The line containing "Image resolution: width=1920" marks where to begin; quote it and every line after it through the end of the data, exactly as written.
MATERIAL TO PROCESS START
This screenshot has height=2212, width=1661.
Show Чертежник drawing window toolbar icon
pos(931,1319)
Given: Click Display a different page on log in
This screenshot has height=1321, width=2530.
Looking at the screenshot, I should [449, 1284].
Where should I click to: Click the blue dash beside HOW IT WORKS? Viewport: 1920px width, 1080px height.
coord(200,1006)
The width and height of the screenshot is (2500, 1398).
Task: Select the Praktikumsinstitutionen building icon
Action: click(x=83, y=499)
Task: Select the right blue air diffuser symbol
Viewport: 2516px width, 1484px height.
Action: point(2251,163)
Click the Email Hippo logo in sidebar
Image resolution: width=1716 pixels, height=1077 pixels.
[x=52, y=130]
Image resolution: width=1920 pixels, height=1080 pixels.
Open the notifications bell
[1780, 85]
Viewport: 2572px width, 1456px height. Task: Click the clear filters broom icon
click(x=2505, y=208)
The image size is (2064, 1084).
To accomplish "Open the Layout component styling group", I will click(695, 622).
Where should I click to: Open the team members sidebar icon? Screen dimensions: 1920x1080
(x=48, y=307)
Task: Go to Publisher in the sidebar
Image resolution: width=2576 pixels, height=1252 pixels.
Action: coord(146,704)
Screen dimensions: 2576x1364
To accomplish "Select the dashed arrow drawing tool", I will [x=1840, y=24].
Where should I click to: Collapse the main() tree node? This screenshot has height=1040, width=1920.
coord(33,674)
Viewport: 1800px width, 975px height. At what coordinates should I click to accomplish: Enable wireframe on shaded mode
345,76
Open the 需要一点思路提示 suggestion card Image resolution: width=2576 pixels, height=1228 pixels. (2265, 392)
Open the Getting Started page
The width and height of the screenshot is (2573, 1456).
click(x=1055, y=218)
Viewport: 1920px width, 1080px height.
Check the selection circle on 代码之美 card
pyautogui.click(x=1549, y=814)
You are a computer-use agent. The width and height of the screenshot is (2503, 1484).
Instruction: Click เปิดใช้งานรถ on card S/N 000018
MATERIAL TO PROCESS END
→ EXERCISE ANSWER:
Image resolution: width=1920 pixels, height=1080 pixels.
Open the notifications bell
[1780, 85]
Viewport: 2572px width, 1456px height. Task: Click the clear filters broom icon
click(x=2505, y=208)
The image size is (2064, 1084).
To accomplish "Open the Layout component styling group", I will click(695, 622).
Where should I click to: Open the team members sidebar icon? Screen dimensions: 1920x1080
(x=48, y=307)
Task: Go to Publisher in the sidebar
Image resolution: width=2576 pixels, height=1252 pixels.
Action: coord(146,704)
Screen dimensions: 2576x1364
To accomplish "Select the dashed arrow drawing tool", I will [x=1840, y=24].
Where should I click to: Collapse the main() tree node? This screenshot has height=1040, width=1920.
coord(33,674)
Viewport: 1800px width, 975px height. At what coordinates should I click to accomplish: Enable wireframe on shaded mode
345,76
Open the 需要一点思路提示 suggestion card Image resolution: width=2576 pixels, height=1228 pixels. (2265, 392)
Open the Getting Started page
The width and height of the screenshot is (2573, 1456).
click(x=1055, y=218)
Viewport: 1920px width, 1080px height.
Check the selection circle on 代码之美 card
pyautogui.click(x=1549, y=814)
You are a computer-use agent. The width and height of the screenshot is (2503, 1484).
Instruction: Click เปิดใช้งานรถ on card S/N 000018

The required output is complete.